8.  Carchi's preeminent Catholic priest questioned his 
flock's spiritual health, however.  Bishop Luis Sanchez, a 
Loja native, had called Tulcan home for three years.  Church 
attendance by confirmed Catholics had averaged 12 percent 
during his tenure, a disappointing figure.  "Sects" saw 
fertile ground in Carchi, Sanchez lamented, referring to 
evangelical, Protestant groups such as the Seventh Day 
Adventists and Mormons.  In response, the twenty-odd parishes 
within his diocese were expanding outreach activities, 
although the challenge looked difficult.  Roman Catholic 
pastoral activities too were suffering.  External funding -- 
mainly, a grant from the German church he had dedicated to 
women's issues -- had evaporated, and the bishop had been 
unable to identify alternatives.  Sanchez hoped to continue 
assisting Carchi's resident Colombian refugee population, but 
natives' protests over expending limited funds on foreigners 
limited his actions. 
 
--------------------------- 
Carchi Growing More Secure? 
--------------------------- 
 
9.  Post's Narcotics Affairs Section (NAS) directs large 
chunks of USG counter-narcotics (CN) assistance to Ecuador's 
northern border.  After reconnoitering the construction site 
of a NAS-funded CN checkpoint along the Carchi-Imbabura 
frontier, Emboffs met with Carchi CN police commander 
Patricio Guerra and later visited his troops and facilities. 

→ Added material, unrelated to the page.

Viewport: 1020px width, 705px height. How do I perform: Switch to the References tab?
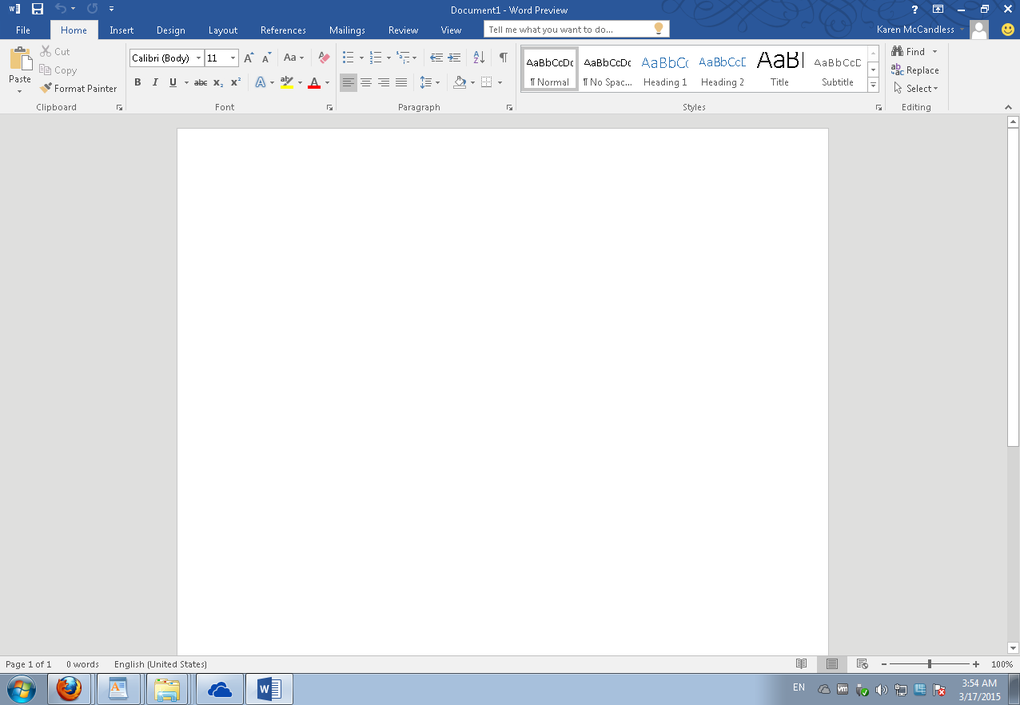point(283,30)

Guerra, a rising police star, revealed plans for a two-week, 
round-the-clock CN operation targeting provincial highways. 
As nationwide drug interdictions had dropped 60 percent from 
year-earlier totals, he was pushing his men (and women) hard 
for results.  Guerra called cooperation with his Colombian 
counterpart top-notch, but claimed Ecuadorian police-military 
coordination was still lacking -- Carchi-based armed forces 
still misunderstood their CN role, he lamented. 
 
10.  Numerous clandestine frontier crossings compromised 
police efforts to disrupt southbound drug trafficking, Guerra 
asserted.  Traffickers even used trained, riderless mules and 
horses to ferry product, limiting their legal exposure.  That 
said, days before his team had interdicted smugglers carrying 
$15,000 in Colombian pesos (and during Emboffs visit, they 
apprehended a trafficker concealing five kilos of coca base 
beneath a crate of live chickens).  To improve CN forces' 
capabilities, Guerra presented Emboffs a reasonable, 
well-thought-out assistance request; topping the list was a 
heavy truck to allow squad-sized, far-ranging patrols. 
 
11.  The 39th Army battalion in Tulcan has responsibility for 
patrolling the highlands stretch of the Colombian border. 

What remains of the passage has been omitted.